## Set exercise a
Answer these questions using the text on industrial espionage below.
(i) What does the text say industrial espionage essentially is?
(ii) After which event did military strategic planning tactics shift into business practice?
(iii) Which two car companies are named as competing for customers?

## Text extract
Espionage is a word that brings to mind James Bond movies, or the spy stories of John Le Carre. But in recent years, espionage has also become widely associated with business practice too. Industrial espionage is essentially a form of commercial intelligence gathering, usually, but not exclusively, on the part of industry competitors. With global competition intensifying, finding out about rivals’ products and processes has become big business – and competitive intelligence gathering is increasingly seen as an important and largely acceptable form of market research. Although industry representatives, such as the society for Competitive Intelligence Professionals argue that industrial espionage, or spying, is both unethical and illegal, there is sometimes a fine line between the ‘legitimate’ tactics of competitive intelligence gathering and the ‘illegitimate’ practice of industrial espionage.
Gathering and using information to advantage is the underlying theory of business intelligence systems. These systems attempt to bring to business the information gathering and analyzing methods of government intelligence agencies, much in the same way that military strategic planning tactics shifted into business practice after World War II. As, with government intelligence operations, corporate analysis sometimes borders on the clandestine.
Corporations, no less than countries, have been have been gathering information about one another for ages. Massive amounts of corporate spying are accomplished with increasing ease by every possible way available. This tussle is going on in every arena so as to acquire the maximum benefit available by each and every corporation.
All organizations collect and make use of some kind of information about their competitors and other organizations. Just as a university will typically investigate which courses are offered by other universities, or may ask a new member of staff about comparative practices at their previous employer, so too will companies take a keen interest in the products, policies, and processes undertaken by their rivals. Indeed, such intelligence gathering activities are very much a standard aspect of conventional market research and competitor benchmarking, and make for effective competitive behavior (Shing and Spence 2002). It could be argued, therefore, that any means of gathering information is acceptable in a competitive context. After all, competitors are typically seen as being in an on-going, zero-sum battle with each other for customers, resources, and other rewards. Why should organizations accord their competitors any specific ethical claim when these are the very businesses that they are vying with for such rewards? What rights could, say, Volkswagen possibly have in its competition for car customers with Volvo?
It is a relatively short step from these legal rights to claim that a competitor also has some form of moral claims on an organization that go beyond those codified in law – for example some form of right to privacy, or a right to ‘fair play’. Certainly, it is open to debate whether the mere fact of a competitive situation bestows upon an organization carte blanche to act in whatever way is necessary to beat their competitors, including lying, deception, providing false information about competitors to consumers, poaching staff, and other such questionable practices.

## Set exercise b
Convert the lines of the records below into a numbered list, skipping blank lines and leaving out the pictures.

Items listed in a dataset
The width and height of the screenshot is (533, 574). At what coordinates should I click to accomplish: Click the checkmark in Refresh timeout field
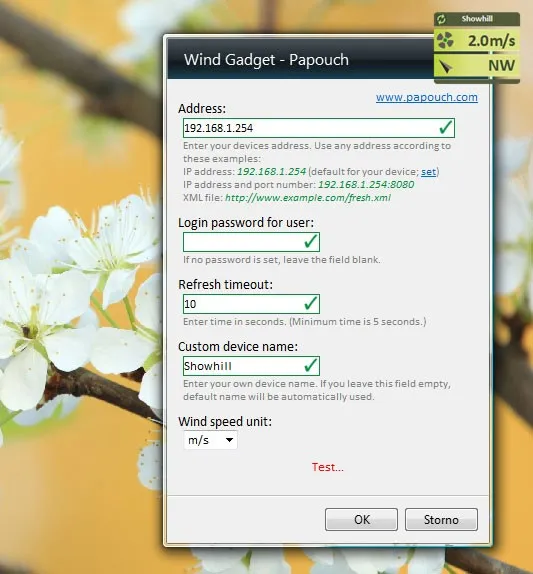coord(310,303)
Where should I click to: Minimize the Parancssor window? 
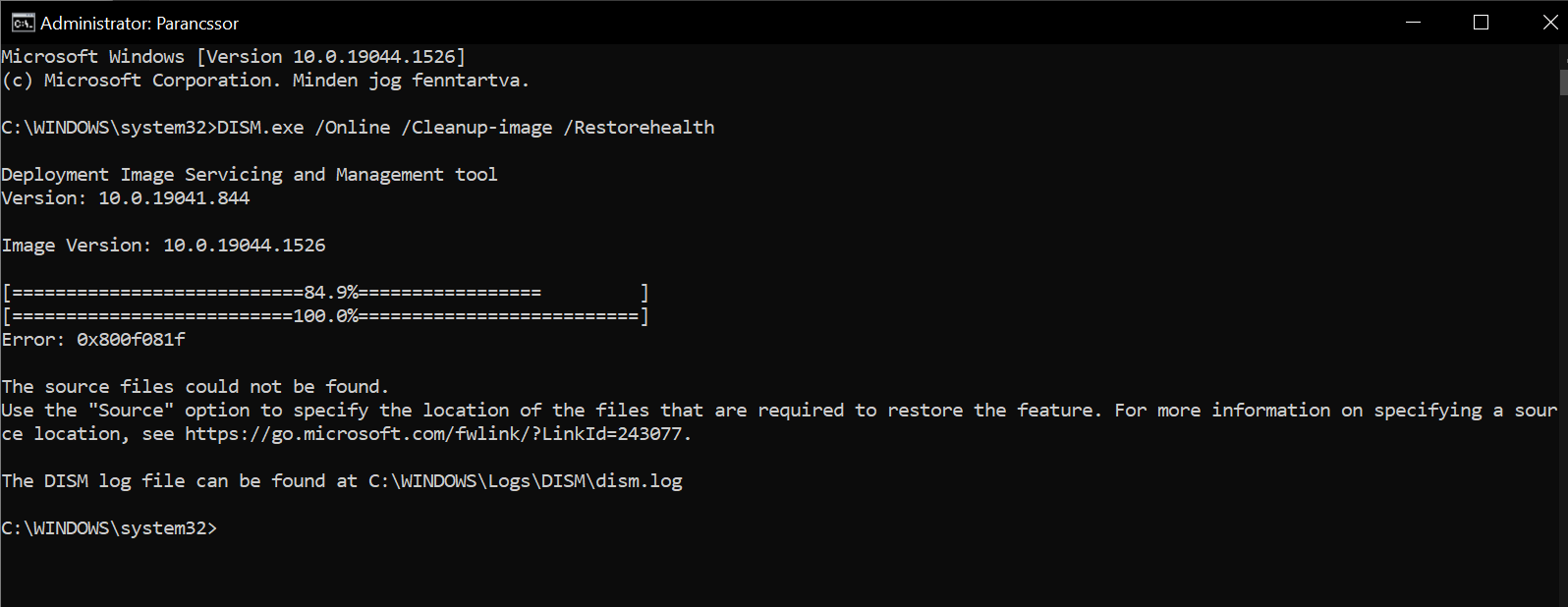tap(1414, 23)

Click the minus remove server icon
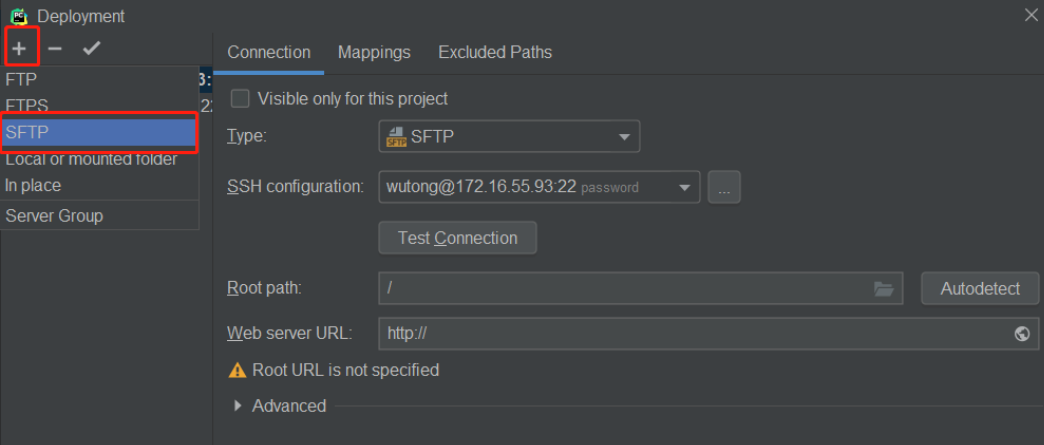[55, 48]
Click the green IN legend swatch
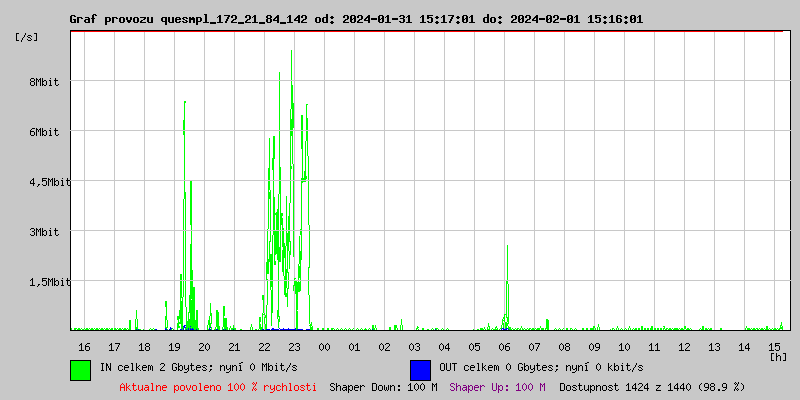 [x=81, y=369]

## Complete output a
(i) A form of commercial intelligence gathering, usually but not exclusively by industry competitors.
(ii) World War II.
(iii) Volkswagen and Volvo.

## Complete output b
1. The width and height of the screenshot is (533, 574). At what coordinates should I click to accomplish: Click the checkmark in Refresh timeout field
2. coord(310,303)
3. Where should I click to: Minimize the Parancssor window? 
4. tap(1414, 23)
5. Click the minus remove server icon
6. [55, 48]
7. Click the green IN legend swatch
8.  [x=81, y=369]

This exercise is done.